The major U.S. index futures are currently pointing to a higher open on Monday, with stocks likely to regain ground following the sell-off seen last week.

Traders may look to pick up stocks at reduced levels following the steep drop seen last week, which reflected ongoing concerns about the outlook for interest rates and the conflict in the Middle East.

The Dow slumped to its lowest closing level in seven months last Friday, while the S&P 500 slid to a new five-month closing low.

Overall trading activity may be somewhat subdued, however, as some traders may stick to the sidelines ahead of the Federal Reserve’s monetary policy announcement on Wednesday.

With the Fed widely expected to leave interest rates unchanged, traders will pay close attention to the accompanying statement for clues about the potential for further rate hikes.

Following the Fed announcement, the Labor Department’s closely watched monthly employment report is likely to move into the spotlight later in the week.

• DATASET:
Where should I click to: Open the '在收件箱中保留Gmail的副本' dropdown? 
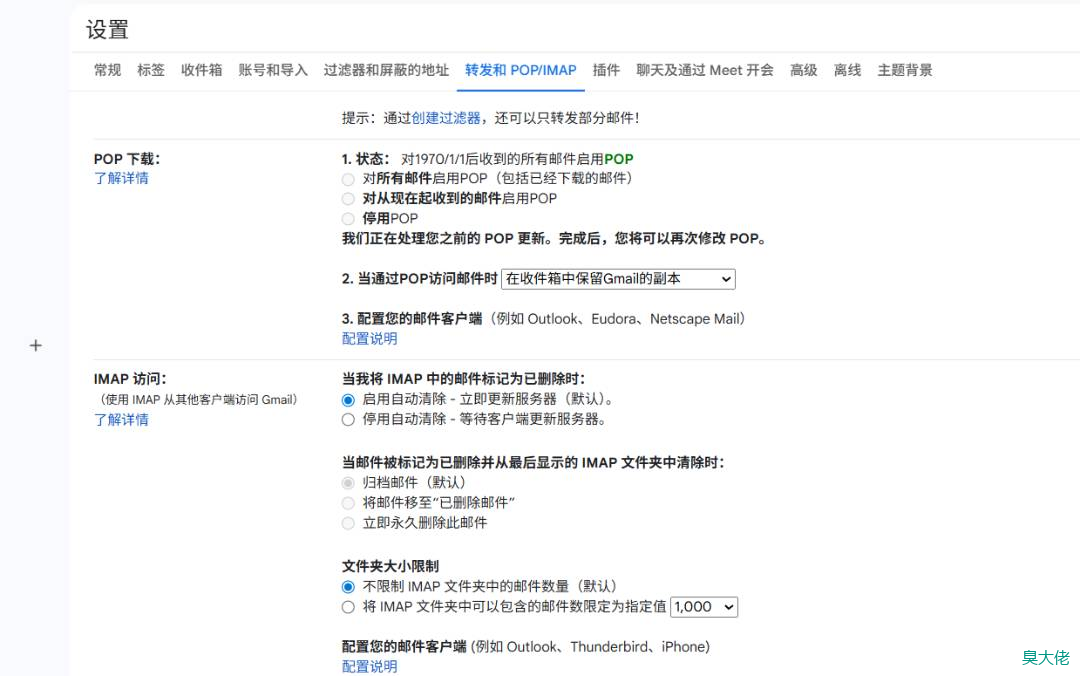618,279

==

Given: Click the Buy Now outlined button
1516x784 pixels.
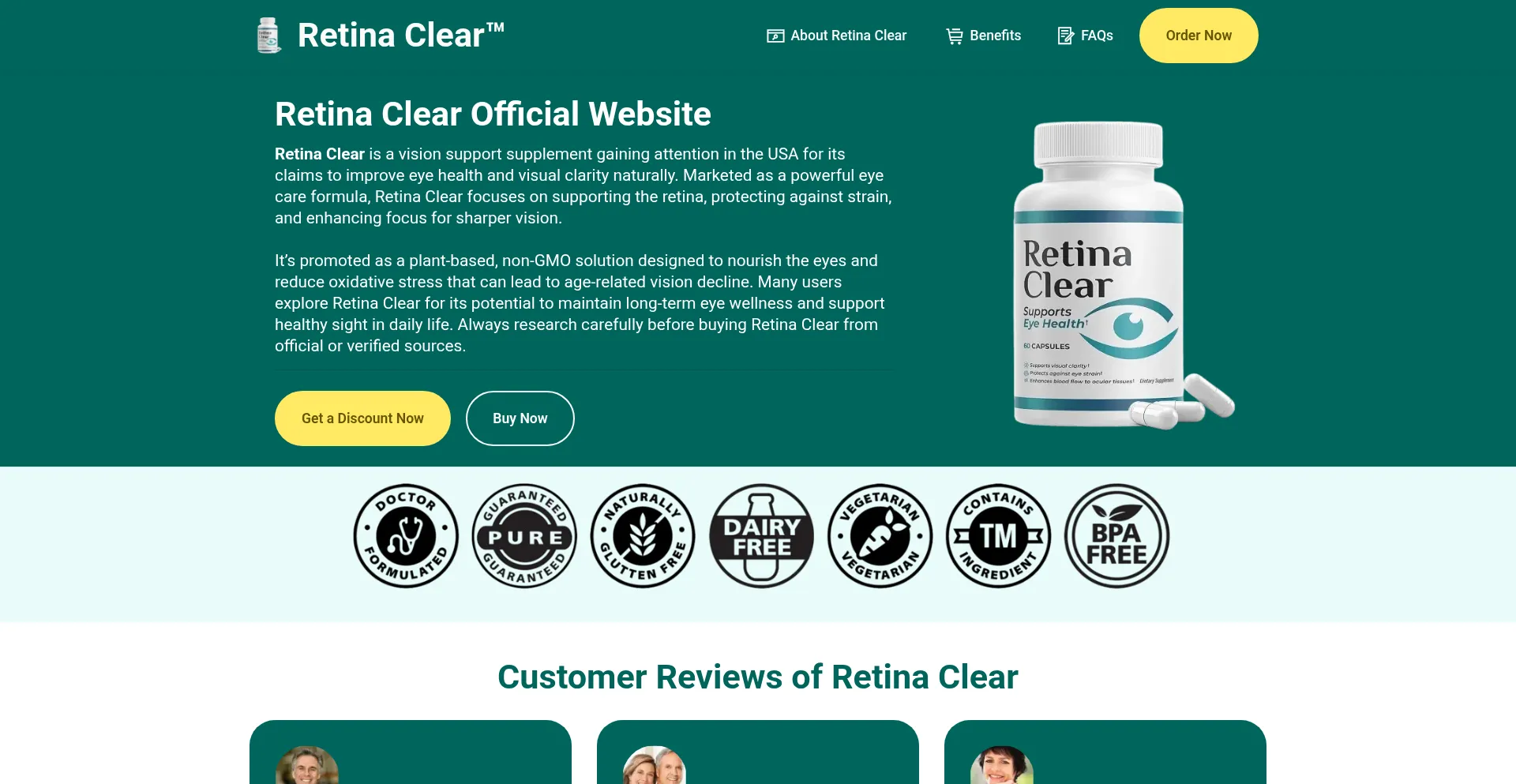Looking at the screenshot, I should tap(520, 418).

• PROBLEM SET:
a) Summarize the market preview in two sentences.
b) Echo a passage of the market preview word for word, beginning at the words "Traders may look" and stopping after "five-month closing low.".

• YOUR RESPONSES:
a) U.S. index futures point to a higher Monday open, as traders may buy stocks at reduced levels after last week's steep drop, which pushed the Dow to a seven-month closing low and the S&P 500 to a five-month closing low. Trading may be subdued ahead of Wednesday's Federal Reserve announcement, when rates are expected to stay unchanged and traders will look for clues about further hikes, and the monthly employment report is likely to follow later in the week.

b)
Traders may look to pick up stocks at reduced levels following the steep drop seen last week, which reflected ongoing concerns about the outlook for interest rates and the conflict in the Middle East.

The Dow slumped to its lowest closing level in seven months last Friday, while the S&P 500 slid to a new five-month closing low.